▸ Records for the task
################
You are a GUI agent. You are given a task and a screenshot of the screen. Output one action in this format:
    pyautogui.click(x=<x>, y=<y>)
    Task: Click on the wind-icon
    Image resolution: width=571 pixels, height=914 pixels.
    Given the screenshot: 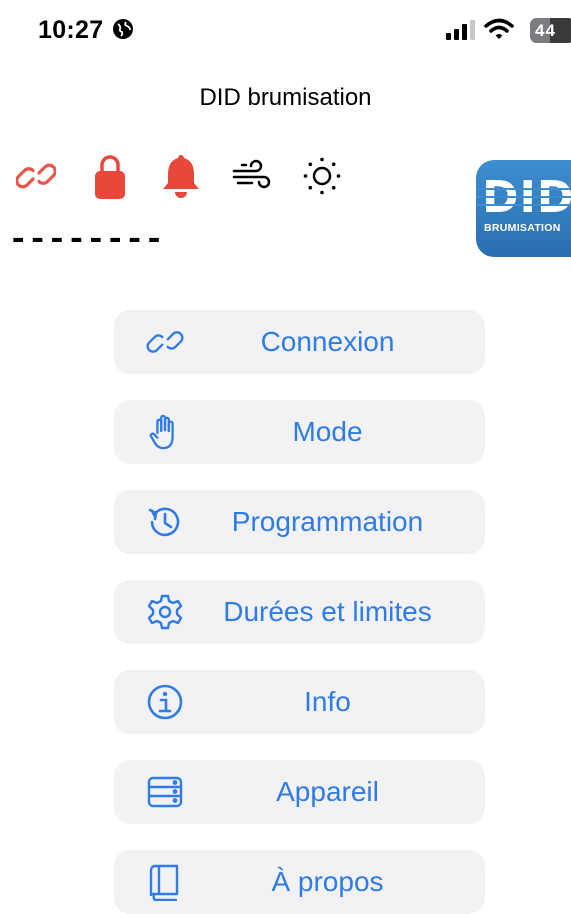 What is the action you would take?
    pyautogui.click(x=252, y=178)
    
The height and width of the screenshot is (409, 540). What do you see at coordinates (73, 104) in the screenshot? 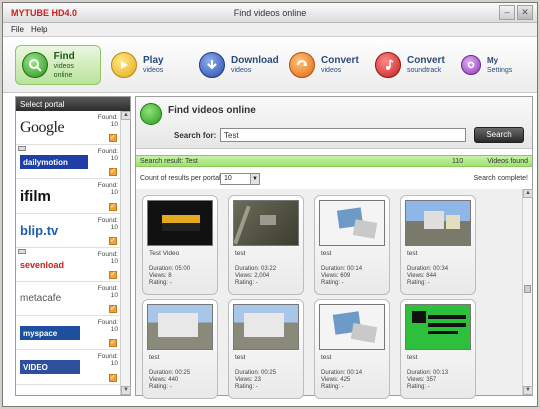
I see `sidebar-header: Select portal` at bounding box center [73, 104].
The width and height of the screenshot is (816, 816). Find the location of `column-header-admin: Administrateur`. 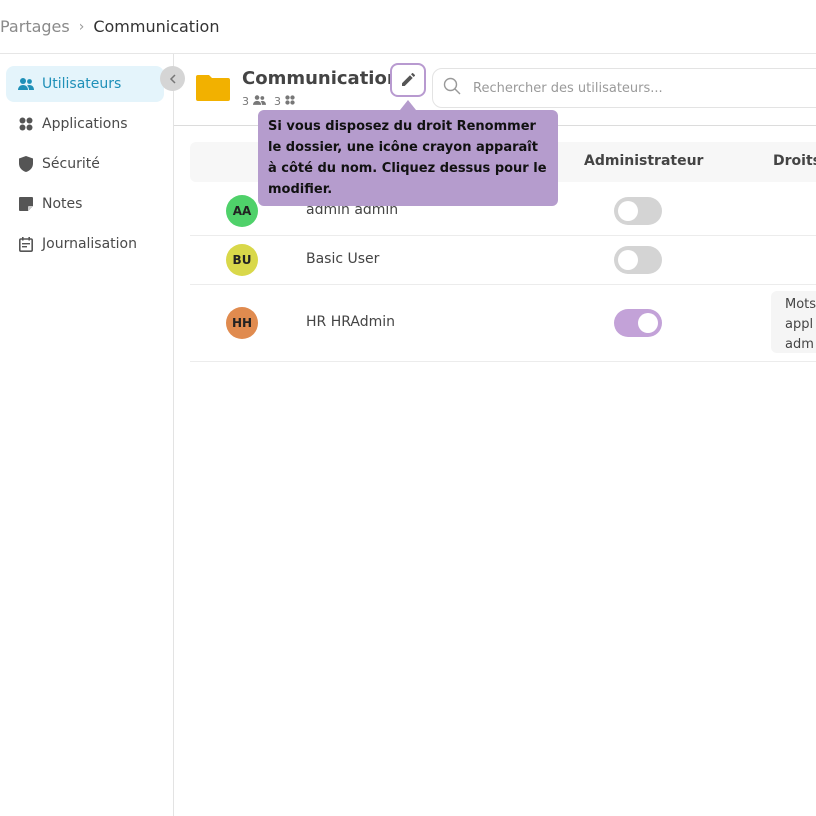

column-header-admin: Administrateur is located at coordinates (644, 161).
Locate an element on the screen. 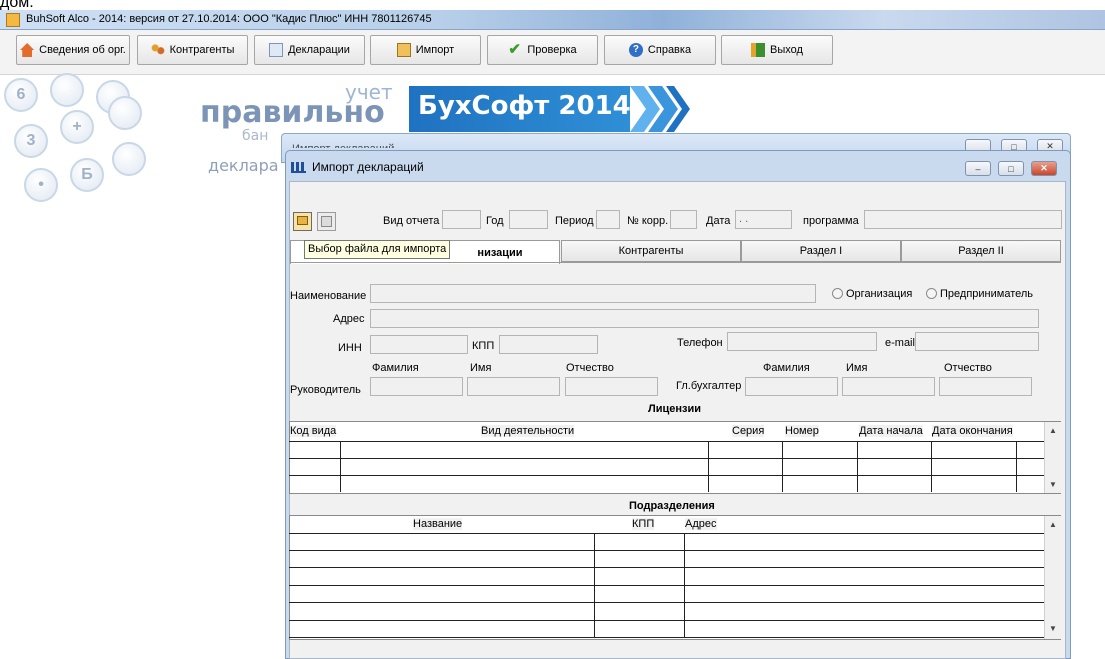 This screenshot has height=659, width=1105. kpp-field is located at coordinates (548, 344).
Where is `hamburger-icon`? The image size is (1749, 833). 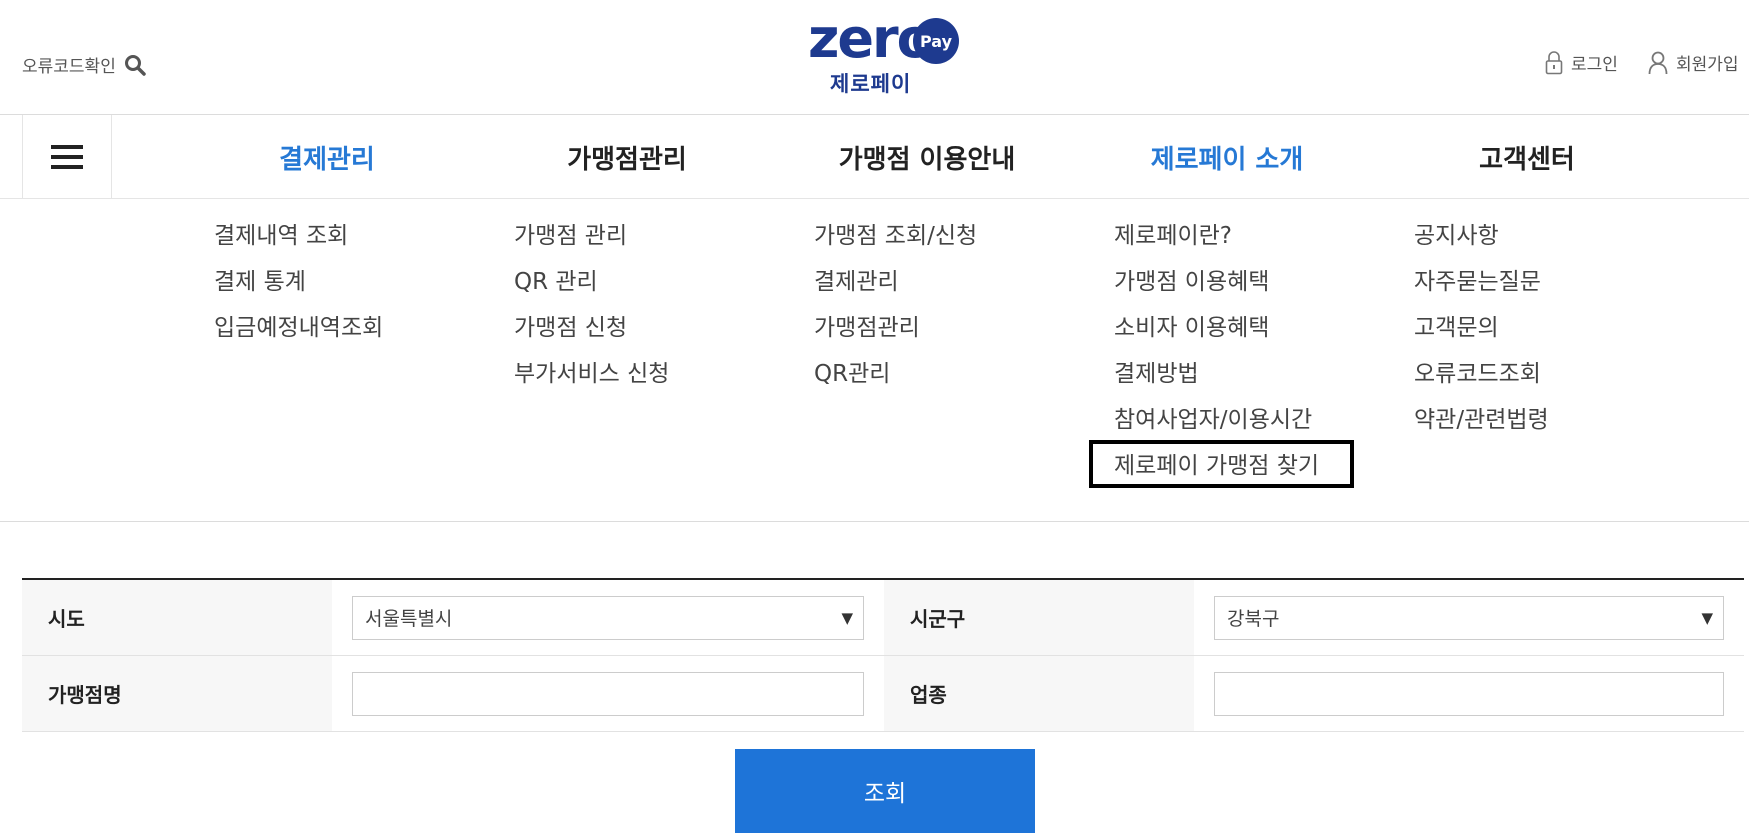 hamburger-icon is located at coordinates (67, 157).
################
▸ What you have to do
Rewrite the records from the line that contains "The height and" through the line that contains "center [73, 104].", replacing "screenshot" with "image" and changing nothing else. Leave the pictures out of your answer.

▸ Response area
The height and width of the image is (409, 540). What do you see at coordinates (73, 104) in the image? 
I see `sidebar-header: Select portal` at bounding box center [73, 104].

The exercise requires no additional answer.